IBM xSeries 330 server

I have the two main units.

type computer (server)
country USA
year 2000
os MS Windows 2000 server
cpu Intel Pentium III
speed 933 MHz
ram 768 MB
disk 3,5″ 1.44 MB
cd 24* cd-rom
hd 2 * USCSI 36.4 GB (hotswap)
display 8M
graphic 1600 x 1200
colors 32 bit
sound beeper
ports dual Ethernet connectors, dual RS-485 connnectors, two USB,
console-in/out connectors, two serial ports, system management connector


The IBM xSeries 330 — The Enterprise Rack Server

The IBM xSeries 330 was a 1U rack-mounted server in IBM’s xSeries line of Intel-based enterprise servers, released in the early 2000s. Using Intel Xeon processors with dual-processor capability, ECC memory, redundant power supplies, and IBM’s enterprise management features, the xSeries 330 targeted the corporate data centre market where reliability, manageability, and density were paramount requirements. The 1U form factor allowed dense rack mounting — fitting 42 servers in a standard 42U rack — making it suitable for high-density computing environments.

IBM’s x86 Server Strategy

The xSeries represented IBM’s recognition that Intel-based servers had become the dominant platform for corporate computing, challenging the proprietary Unix systems that IBM had sold for years. By the late 1990s, Linux and Windows Server running on commodity x86 hardware were displacing proprietary Unix workloads in many corporate environments, and IBM needed a competitive x86 server line to serve customers making this transition.
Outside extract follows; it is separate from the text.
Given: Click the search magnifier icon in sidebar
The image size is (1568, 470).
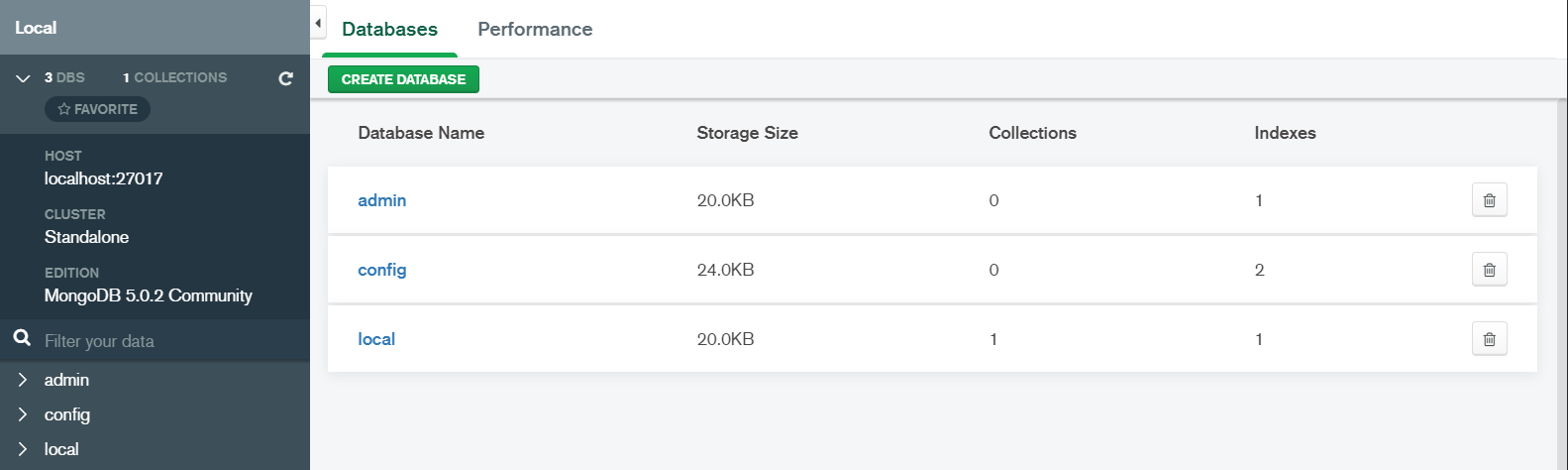Looking at the screenshot, I should [x=22, y=339].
The xSeries line combined IBM’s enterprise quality standards and support infrastructure with Intel’s commodity processor architecture.

Legacy

IBM sold the xSeries business to Lenovo in 2014 as part of the same broad retreat from commodity hardware that had led to the PC division sale in 2005. The xSeries became Lenovo’s System x line, which continues today. The xSeries 330 represents IBM’s data centre business in the early 2000s — a period when the company was navigating the shift from proprietary to commodity hardware while maintaining its enterprise customer relationships.